(Stored data entries)
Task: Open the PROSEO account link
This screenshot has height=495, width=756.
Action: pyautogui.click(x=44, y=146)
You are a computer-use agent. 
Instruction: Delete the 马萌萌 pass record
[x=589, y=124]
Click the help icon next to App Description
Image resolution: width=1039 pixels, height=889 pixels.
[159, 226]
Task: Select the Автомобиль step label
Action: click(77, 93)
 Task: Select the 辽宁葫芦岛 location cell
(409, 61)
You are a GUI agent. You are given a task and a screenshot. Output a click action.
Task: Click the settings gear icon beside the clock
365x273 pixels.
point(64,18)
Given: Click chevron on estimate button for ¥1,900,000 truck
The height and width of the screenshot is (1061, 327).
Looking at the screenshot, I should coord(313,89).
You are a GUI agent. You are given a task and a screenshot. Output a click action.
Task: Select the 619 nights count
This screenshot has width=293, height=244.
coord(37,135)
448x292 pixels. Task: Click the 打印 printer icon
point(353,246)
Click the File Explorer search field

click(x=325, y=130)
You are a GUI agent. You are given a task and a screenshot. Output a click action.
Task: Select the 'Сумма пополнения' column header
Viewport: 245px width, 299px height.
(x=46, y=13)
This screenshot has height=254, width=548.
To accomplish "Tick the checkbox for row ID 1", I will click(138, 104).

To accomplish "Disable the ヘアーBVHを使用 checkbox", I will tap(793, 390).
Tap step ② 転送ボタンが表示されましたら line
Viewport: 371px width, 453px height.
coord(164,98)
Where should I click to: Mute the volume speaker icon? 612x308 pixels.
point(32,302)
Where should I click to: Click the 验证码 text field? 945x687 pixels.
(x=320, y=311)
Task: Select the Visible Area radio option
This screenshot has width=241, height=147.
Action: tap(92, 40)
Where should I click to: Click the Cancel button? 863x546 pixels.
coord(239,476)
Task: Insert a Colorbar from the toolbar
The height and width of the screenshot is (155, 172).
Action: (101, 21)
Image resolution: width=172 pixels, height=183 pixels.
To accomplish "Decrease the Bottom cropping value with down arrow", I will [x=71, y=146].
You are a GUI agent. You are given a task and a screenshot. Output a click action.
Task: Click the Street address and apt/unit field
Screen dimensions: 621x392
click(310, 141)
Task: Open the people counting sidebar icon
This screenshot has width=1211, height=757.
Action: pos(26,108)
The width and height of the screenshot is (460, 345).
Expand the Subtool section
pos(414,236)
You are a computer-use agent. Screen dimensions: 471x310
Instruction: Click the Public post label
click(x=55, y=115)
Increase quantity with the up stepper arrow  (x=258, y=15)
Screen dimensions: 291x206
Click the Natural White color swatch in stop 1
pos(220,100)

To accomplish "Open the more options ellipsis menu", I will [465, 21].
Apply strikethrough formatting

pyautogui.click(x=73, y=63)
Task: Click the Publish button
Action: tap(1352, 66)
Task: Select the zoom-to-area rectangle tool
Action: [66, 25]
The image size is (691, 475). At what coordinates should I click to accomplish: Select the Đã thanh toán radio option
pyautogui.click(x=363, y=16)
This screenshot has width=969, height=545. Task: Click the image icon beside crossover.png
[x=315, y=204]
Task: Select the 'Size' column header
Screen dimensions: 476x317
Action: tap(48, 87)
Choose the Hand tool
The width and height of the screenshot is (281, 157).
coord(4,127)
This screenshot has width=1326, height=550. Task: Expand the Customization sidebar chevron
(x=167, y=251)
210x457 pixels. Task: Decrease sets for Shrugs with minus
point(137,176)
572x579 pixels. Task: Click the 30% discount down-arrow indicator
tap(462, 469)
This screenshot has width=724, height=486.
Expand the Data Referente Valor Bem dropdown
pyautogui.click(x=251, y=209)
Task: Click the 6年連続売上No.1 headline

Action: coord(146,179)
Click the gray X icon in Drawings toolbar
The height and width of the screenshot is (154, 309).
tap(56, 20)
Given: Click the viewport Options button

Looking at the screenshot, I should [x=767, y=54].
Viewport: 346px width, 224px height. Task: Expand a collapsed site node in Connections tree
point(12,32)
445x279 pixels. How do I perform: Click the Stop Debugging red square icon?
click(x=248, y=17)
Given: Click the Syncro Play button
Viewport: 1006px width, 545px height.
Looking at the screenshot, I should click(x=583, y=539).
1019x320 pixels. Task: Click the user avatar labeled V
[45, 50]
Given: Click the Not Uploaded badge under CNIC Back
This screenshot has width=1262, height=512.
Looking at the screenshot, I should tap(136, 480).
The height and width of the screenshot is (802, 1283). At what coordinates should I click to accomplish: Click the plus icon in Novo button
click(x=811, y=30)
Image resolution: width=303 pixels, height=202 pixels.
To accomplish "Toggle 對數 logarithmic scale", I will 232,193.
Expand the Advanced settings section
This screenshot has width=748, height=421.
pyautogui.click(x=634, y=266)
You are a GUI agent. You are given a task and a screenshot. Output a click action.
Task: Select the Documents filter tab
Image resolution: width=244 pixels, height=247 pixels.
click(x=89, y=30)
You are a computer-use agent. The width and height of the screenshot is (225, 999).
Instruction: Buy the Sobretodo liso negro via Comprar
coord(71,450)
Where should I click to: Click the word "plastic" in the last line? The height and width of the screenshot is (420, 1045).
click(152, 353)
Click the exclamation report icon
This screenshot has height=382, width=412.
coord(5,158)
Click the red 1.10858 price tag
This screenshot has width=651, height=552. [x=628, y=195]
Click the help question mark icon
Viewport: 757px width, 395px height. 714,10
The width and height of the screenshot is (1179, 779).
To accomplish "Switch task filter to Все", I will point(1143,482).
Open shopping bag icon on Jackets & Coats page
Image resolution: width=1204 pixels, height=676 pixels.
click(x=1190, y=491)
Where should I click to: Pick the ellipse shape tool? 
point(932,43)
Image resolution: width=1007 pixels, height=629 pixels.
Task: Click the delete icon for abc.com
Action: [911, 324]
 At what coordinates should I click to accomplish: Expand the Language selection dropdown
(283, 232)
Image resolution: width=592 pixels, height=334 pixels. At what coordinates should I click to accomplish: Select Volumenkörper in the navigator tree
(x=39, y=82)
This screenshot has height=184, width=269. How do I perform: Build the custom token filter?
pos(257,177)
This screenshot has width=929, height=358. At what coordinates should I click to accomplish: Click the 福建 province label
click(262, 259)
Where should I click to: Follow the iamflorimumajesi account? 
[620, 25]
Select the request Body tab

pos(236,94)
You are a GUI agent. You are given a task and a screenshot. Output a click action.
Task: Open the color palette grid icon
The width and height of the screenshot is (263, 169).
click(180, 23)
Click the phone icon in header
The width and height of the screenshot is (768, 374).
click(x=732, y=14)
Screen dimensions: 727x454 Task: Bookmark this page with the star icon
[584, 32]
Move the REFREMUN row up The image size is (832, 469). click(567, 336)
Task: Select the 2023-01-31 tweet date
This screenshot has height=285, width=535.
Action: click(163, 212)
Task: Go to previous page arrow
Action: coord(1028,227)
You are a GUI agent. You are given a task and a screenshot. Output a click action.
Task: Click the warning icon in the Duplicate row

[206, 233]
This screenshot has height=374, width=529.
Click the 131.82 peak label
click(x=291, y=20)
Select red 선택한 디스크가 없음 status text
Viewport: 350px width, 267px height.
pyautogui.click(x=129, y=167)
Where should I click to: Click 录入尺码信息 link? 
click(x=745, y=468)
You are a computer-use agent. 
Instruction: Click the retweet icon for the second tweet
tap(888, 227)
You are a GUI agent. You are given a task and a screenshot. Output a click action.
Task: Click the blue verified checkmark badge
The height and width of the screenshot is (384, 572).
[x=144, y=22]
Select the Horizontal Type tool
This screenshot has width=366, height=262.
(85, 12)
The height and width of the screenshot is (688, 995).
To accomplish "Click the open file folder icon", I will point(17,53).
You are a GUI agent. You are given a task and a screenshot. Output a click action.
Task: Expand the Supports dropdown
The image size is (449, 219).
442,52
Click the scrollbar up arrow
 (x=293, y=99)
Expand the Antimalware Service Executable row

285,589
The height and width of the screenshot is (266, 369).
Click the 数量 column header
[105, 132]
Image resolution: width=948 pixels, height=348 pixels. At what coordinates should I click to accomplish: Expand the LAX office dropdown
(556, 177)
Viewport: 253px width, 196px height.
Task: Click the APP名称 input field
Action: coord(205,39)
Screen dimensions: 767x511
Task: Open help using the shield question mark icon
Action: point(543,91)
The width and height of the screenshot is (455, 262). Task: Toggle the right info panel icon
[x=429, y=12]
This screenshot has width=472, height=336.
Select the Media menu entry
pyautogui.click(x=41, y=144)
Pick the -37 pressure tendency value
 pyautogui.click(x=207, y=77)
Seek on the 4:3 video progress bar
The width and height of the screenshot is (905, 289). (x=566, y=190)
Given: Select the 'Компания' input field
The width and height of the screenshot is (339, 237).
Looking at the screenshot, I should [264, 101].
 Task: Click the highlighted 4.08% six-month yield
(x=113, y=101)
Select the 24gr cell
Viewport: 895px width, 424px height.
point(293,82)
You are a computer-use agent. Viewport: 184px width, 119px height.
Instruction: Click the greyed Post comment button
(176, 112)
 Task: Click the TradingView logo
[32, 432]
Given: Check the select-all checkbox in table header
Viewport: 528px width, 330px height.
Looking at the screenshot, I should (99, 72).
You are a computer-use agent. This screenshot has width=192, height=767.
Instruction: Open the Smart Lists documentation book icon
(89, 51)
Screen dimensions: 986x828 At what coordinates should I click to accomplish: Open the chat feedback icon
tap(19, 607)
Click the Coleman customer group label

Try it >>
The word "computer" may appear in several lines of the data; count those lines and give only the number.

Response to the exercise >>
6